This characterization by the new machine-learning algorithm of the 3D microstructure of a polycrystalline material shows grains of different sizes and their boundaries. Image: Argonne National Laboratory.
This characterization by the new machine-learning algorithm of the 3D microstructure of a polycrystalline material shows grains of different sizes and their boundaries. Image: Argonne National Laboratory.

Modern scientific research on materials relies heavily on exploring their behavior at the atomic and molecular scales. For that reason, scientists are constantly on the hunt for new and improved methods for data gathering and analysis of materials at those scales.

Researchers at the Center for Nanoscale Materials (CNM), a US Department of Energy (DOE) Office of Science User Facility located at the DOE's Argonne National Laboratory, have now developed a machine-learning algorithm for quantitatively characterizing, in three dimensions, materials with features as small as nanometers. Researchers can apply this pivotal discovery to the analysis of most structural materials of interest to industry.

"What makes our algorithm unique is that if you start with a material for which you know essentially nothing about the microstructure, it will, within seconds, tell the user the exact microstructure in all three dimensions," said Subramanian Sankaranarayanan, leader of the CNM theory and modeling group and an associate professor in the Department of Mechanical and Industrial Engineering at the University of Illinois at Chicago.

"For example, with data analyzed by our 3D tool users can detect faults and cracks and potentially predict the lifetimes under different stresses and strains for all kinds of structural materials," said Henry Chan, CNM postdoctoral researcher and lead author of a paper on the algorithm in npj Computational Materials.
□ □ □ □
Written exercise 1:
Retype everything in the article on the microstructure algorithm from "Modern scientific research" down to "interest to industry.".
Written exercise 2:
Translate this sentence from the article on the microstructure algorithm into Spanish: "Researchers can apply this pivotal discovery to the analysis of most structural materials of interest to industry."
The lines that come next are separate material with no connection to the article on the microstructure algorithm.

Data block:
□ □ □ □
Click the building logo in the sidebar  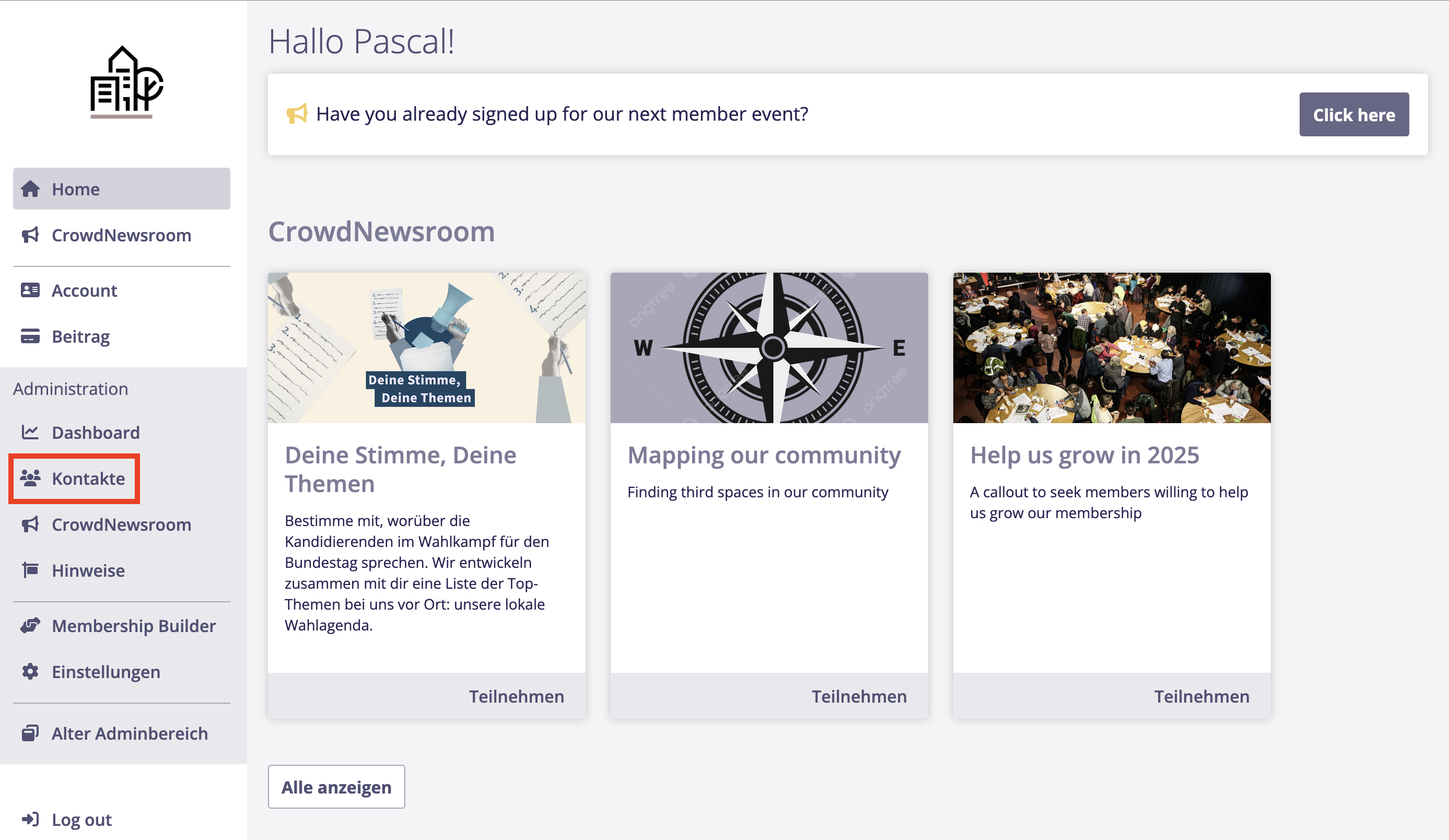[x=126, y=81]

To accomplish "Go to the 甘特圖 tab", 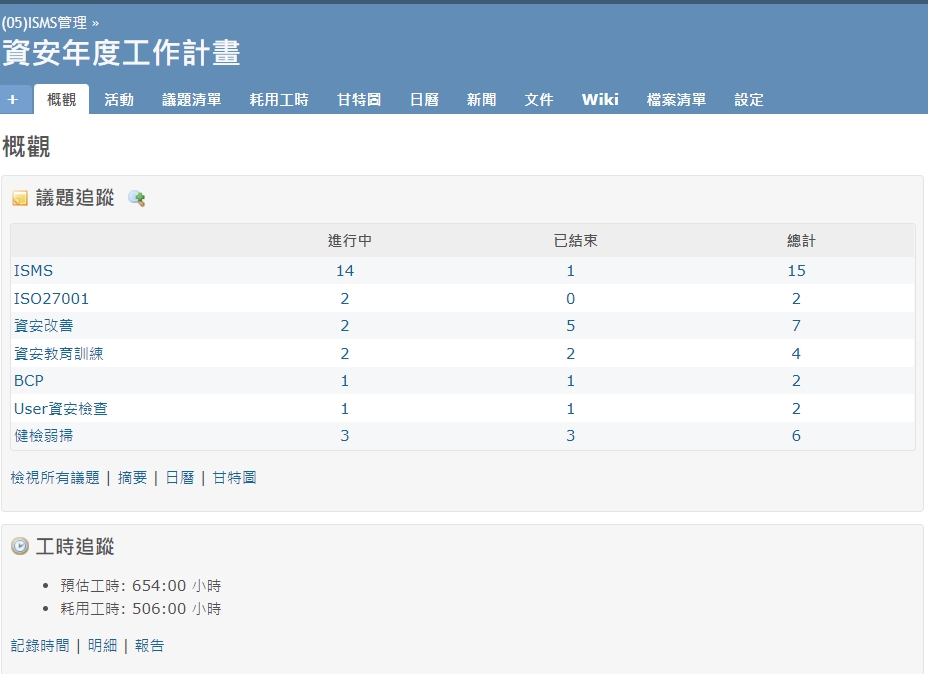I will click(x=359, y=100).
□ □ □ □
Correct answer 1:
Modern scientific research on materials relies heavily on exploring their behavior at the atomic and molecular scales. For that reason, scientists are constantly on the hunt for new and improved methods for data gathering and analysis of materials at those scales.

Researchers at the Center for Nanoscale Materials (CNM), a US Department of Energy (DOE) Office of Science User Facility located at the DOE's Argonne National Laboratory, have now developed a machine-learning algorithm for quantitatively characterizing, in three dimensions, materials with features as small as nanometers. Researchers can apply this pivotal discovery to the analysis of most structural materials of interest to industry.

Correct answer 2:
Los investigadores pueden aplicar este descubrimiento fundamental al análisis de la mayoría de los materiales estructurales de interés para la industria.